> **Problem**
If a line in the records below contains "Could", copy that line.

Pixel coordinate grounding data

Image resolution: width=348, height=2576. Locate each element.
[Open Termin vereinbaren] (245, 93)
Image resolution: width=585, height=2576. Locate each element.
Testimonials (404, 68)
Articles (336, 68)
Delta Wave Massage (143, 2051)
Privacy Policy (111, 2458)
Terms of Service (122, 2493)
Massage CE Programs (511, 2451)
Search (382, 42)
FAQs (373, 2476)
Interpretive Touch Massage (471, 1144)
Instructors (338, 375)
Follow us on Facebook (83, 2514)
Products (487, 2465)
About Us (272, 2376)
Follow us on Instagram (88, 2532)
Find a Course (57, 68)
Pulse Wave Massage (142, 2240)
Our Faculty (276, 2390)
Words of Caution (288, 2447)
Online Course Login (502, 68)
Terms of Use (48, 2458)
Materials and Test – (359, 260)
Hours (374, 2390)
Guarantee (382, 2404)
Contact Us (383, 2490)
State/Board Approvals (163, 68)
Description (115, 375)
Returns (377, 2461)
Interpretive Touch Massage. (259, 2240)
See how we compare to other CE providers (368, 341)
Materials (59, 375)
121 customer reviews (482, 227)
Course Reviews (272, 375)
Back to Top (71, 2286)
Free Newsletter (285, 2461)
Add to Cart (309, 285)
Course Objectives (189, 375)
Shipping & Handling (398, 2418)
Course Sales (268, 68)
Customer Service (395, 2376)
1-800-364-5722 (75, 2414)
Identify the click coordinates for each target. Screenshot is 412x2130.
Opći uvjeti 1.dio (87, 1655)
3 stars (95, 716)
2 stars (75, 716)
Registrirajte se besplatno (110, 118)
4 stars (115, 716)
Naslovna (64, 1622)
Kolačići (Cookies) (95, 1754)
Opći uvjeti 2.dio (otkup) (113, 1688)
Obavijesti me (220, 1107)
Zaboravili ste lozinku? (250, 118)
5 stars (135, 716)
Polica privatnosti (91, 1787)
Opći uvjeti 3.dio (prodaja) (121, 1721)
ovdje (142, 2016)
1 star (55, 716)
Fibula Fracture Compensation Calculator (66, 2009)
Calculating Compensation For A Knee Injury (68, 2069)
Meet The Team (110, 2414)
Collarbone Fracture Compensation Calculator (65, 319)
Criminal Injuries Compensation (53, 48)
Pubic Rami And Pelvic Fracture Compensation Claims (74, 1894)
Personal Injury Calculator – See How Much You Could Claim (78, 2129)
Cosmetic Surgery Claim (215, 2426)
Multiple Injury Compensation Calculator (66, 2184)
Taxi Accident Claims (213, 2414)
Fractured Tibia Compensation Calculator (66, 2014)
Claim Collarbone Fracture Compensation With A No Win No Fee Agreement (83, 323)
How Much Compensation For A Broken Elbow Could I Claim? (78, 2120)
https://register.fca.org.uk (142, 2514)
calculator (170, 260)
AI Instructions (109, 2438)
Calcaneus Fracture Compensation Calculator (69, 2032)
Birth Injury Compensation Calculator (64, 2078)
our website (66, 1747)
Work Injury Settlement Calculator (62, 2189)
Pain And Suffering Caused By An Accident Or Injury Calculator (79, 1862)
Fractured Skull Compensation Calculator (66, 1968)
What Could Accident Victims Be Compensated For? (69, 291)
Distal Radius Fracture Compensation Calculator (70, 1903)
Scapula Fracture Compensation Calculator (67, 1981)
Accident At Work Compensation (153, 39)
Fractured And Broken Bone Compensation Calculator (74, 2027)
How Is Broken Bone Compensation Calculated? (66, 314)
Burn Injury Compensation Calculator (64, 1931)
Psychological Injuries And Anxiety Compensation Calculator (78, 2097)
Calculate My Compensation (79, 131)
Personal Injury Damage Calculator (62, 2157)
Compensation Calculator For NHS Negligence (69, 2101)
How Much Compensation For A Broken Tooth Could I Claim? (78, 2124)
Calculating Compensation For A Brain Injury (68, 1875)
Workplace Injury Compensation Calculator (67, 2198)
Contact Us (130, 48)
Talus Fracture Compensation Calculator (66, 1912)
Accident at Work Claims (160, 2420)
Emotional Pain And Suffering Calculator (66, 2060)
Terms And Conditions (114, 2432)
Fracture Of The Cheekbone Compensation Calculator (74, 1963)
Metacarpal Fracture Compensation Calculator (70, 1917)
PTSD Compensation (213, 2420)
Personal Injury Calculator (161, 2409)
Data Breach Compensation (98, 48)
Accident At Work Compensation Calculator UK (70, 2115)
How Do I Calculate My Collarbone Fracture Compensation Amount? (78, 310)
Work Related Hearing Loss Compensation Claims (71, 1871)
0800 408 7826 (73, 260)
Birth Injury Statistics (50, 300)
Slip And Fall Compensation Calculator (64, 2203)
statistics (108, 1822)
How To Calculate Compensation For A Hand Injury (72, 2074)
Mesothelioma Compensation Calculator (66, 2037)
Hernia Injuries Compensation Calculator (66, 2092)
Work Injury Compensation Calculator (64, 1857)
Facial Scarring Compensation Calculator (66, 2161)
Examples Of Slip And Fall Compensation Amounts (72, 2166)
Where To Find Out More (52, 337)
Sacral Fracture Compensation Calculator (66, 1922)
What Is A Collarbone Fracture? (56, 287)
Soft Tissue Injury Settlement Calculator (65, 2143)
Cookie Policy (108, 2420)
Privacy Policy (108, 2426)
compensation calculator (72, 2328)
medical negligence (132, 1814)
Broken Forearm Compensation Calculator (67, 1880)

> **Output for this task**
Personal Injury Calculator – See How Much You Could Claim (78, 2129)
How Much Compensation For A Broken Elbow Could I Claim? (78, 2120)
What Could Accident Victims Be Compensated For? (69, 291)
How Much Compensation For A Broken Tooth Could I Claim? (78, 2124)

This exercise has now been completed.